Pokemon Combat Data Segregation & Feature Engineering

This notebook demonstrates how to properly split data for machine learning and engineer features for high performance.

## Learning Objectives:

- 🔄 Create proper train/validation/test splits without data leakage
- ⚡ Engineer features that drive 95%+ accuracy
- 📊 Understand why certain features are important for Pokemon battles
- 🎯 Prepare optimized datasets for model training

## What We'll Learn:

- GroupShuffleSplit to prevent pair leakage
- Advanced feature engineering techniques
- Speed and stat ratio importance in Pokemon battles
- How to save optimized datasets for production use

In [1]:
import pandas as pd
from sklearn.model_selection import GroupShuffleSplit

In [2]:
# Import libraries for data splitting and feature engineering
import pandas as pd
from sklearn.model_selection import GroupShuffleSplit

print("📚 Data Segregation & Feature Engineering Pipeline")
print("🎯 Goal: Create train/val/test splits without data leakage")
print("⚡ Focus: Engineer features for 95%+ accuracy")
print("="*60)

📚 Data Segregation & Feature Engineering Pipeline
🎯 Goal: Create train/val/test splits without data leakage
⚡ Focus: Engineer features for 95%+ accuracy


In [3]:
# STEP 1: Load Clean Data and Understand Distribution
print("🔍 STEP 1: Loading and Analyzing Clean Data")
print("-" * 50)

# Load the cleaned data from previous notebook
df = pd.read_csv('data/final_cleaned_no_duplicates.csv')
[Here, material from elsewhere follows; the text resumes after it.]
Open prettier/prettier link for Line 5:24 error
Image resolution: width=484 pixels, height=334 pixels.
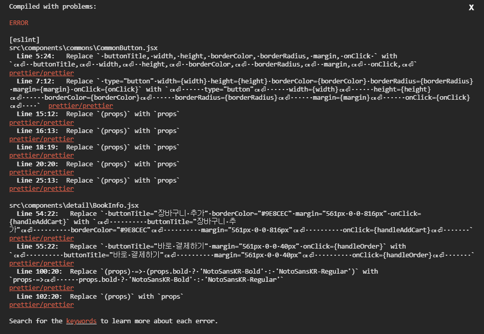(x=41, y=73)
print("📊 Dataset Overview:")
print(f"   Total battles: {len(df):,}")
print(f"   Unique Pokemon pairs: {df['pair_key'].nunique():,}")
print(f"   Features per row: {df.shape[1]}")

print(f"\n🎯 Target Distribution Analysis:")
a_wins = df['did_a_win'].sum()
b_wins = len(df) - a_wins
a_win_rate = df['did_a_win'].mean()

print(f"   Pokemon A (first) wins: {a_wins:,} ({a_win_rate:.1%})")
print(f"   Pokemon B (second) wins: {b_wins:,} ({1-a_win_rate:.1%})")

print(f"\n💡 Why This Distribution Matters:")
if 0.45 <= a_win_rate <= 0.55:
    print(f"   ✅ Well-balanced: Natural battle dynamics preserved")
    print(f"   📈 Good for machine learning: No severe class imbalance")
else:
    print(f"   📊 Imbalanced but natural: Reflects real Pokemon battle patterns")

print(f"\n🔍 Data Quality Check:")
pair_coverage = df['pair_key'].nunique() / len(df)
avg_battles_per_pair = len(df) / df['pair_key'].nunique()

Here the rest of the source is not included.